> **Your assignment**: Copy out, from the entries below, each line that holds the string "computer".

Saved data entries:
|---|

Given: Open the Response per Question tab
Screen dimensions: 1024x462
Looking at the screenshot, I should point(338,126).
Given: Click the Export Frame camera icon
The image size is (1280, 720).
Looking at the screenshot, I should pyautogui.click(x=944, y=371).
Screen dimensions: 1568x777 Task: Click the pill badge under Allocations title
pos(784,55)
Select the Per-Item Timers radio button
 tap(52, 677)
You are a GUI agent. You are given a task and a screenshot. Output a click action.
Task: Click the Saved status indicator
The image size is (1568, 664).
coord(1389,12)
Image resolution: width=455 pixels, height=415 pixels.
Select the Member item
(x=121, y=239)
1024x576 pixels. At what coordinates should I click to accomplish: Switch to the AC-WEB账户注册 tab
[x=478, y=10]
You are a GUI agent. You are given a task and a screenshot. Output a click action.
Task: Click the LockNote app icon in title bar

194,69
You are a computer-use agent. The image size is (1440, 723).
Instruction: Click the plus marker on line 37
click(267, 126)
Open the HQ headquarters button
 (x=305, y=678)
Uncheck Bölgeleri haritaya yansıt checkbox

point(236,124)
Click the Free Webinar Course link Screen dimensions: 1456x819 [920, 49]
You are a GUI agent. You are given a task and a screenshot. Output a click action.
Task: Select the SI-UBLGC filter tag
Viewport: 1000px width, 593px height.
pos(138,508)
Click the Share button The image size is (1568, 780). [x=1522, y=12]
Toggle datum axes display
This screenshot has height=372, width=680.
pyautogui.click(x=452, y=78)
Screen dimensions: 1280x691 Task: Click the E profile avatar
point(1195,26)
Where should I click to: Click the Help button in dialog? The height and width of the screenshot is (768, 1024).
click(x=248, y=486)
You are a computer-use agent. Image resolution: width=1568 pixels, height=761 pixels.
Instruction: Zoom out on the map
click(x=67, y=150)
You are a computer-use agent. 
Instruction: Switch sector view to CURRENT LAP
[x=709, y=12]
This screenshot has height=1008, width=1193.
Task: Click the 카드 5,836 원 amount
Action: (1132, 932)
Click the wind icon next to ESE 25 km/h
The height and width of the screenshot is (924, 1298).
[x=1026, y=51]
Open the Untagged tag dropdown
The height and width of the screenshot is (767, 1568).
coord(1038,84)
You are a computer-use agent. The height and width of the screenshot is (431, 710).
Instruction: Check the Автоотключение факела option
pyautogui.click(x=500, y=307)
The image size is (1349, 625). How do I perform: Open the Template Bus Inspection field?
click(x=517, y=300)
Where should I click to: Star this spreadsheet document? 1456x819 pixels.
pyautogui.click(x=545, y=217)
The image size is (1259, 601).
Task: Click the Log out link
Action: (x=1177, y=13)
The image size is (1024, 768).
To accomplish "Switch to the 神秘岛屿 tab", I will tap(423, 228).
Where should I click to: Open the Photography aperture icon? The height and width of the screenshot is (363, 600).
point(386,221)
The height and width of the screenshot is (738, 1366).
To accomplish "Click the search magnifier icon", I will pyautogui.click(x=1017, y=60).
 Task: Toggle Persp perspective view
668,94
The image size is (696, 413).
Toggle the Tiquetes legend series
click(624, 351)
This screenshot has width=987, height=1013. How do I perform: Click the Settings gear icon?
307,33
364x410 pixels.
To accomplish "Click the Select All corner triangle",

|---|

> **Task solution**:
You are a computer-use agent. The image size is (1440, 723).
You are a computer-use agent. Image resolution: width=1568 pixels, height=761 pixels.
You are a computer-use agent. 
You are a computer-use agent. The height and width of the screenshot is (431, 710).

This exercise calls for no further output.